At this point, if you are still reading, you would be correct in wondering why I should contribute to your feeling of complete and absolute hopelessness.
First, let me dispel some of the messaging out there. Criticism of Pashinyan is not a plea to return to the corrupt regimes that came before him. In this I am being hopeful as I believe that Armenia can be governed by better leadership. The ineptness of Pashinyan or the corrupt authoritarianism of all the regimes before him cannot be our only choices. But again, just like the agreement, the Armenian people are being told there are no such alternatives and, thus, Pashinyan is the lesser of two evils.

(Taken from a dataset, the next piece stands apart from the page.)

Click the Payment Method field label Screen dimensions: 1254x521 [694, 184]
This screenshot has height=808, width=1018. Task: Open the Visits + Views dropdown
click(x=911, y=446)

Second, if one does not fully understand how we got here, one will not see what is coming next either. While Pashinyan twiddles his thumbs, the Russians, Azeris and Turks are already taking action. Roads are being built; populations are being moved into formerly held Armenian territories; and political and military strategies are being implemented.
With each passing day, we march toward the destruction of Armenia.
The messaging today is that Artsakh is already lost or, worse, must be sacrificed in order to preserve what remains of Armenia. Thus, with nothing possibly to be gained further from the agreement, a change in leadership would only lead to more harmful and dreaded disunity.
Neither sacrificing Artsakh, nor temporarily appeasing Turkey and Azerbaijan, will lead to the preservation of Armenia. If we are to begin building a stronger, more capable Armenia, the process must begin from this very moment. The agreement has left out much of the details of implementation. The fluidity of the agreement has been evident since its signing. Tragically, the Pashinyan government is incapable of taking advantage of the fluidity of the situation and, thus, must resign. With each passing day, we march toward the destruction of Armenia.
If this is to be the end of Armenia with the Pashinyan government incapable of solutions and unwilling to resign, then Armenians best start looking for a new homeland. I do not jest. If you believe nothing could be done to avoid getting us to the dire circumstances we find ourselves in today, then those same realities [excuses] will exist for the foreseeable future and long after Armenia will be gobbled up by its more populace, militarily superior and uncompromising neighbors.
The best option for Pashinyan then is to beg Russia to allow us a new homeland in an area far from the Armenian reality of today. We should not be concerned with our sovereignty or even with governance. Leave that to others. Let us just find a place where all Armenians can live without fear of persecution, and then maybe you will see what we can build and achieve. Wherever that place is, it surely is not in the Armenian highlands. Without such a place, Armenians will continue to be dispersed across the globe as the Republic is gradually depopulated. Ah, remember those heady days just one week before the war broke out when Pashinyan set a goal of five million Armenians in the homeland and 1.5 million new jobs by 2050? I guess those dreams can be added to the garbage heap along with the others.
Thus, under such circumstances, why not propose Russia facilitate the wholesale removal of the entire Armenian population of Armenia, Artsakh and, for that matter, Georgia as well, for example, to the Magadan oblast. This region is the least populated oblast in Russia with a population of around 150,000. With an area over 15 times the size of the Republic of Armenia, clearly it can sustain a much larger population. I cannot deny, the conditions are harsh there. But think of it as just another challenge for the Armenian people to overcome. Hey, in 100 years global warming will probably make it more desirable. That should give us some time to prepare before envious enemies come knocking.
At the very least, we would learn whether Russian interests align with Armenians remaining in their homeland.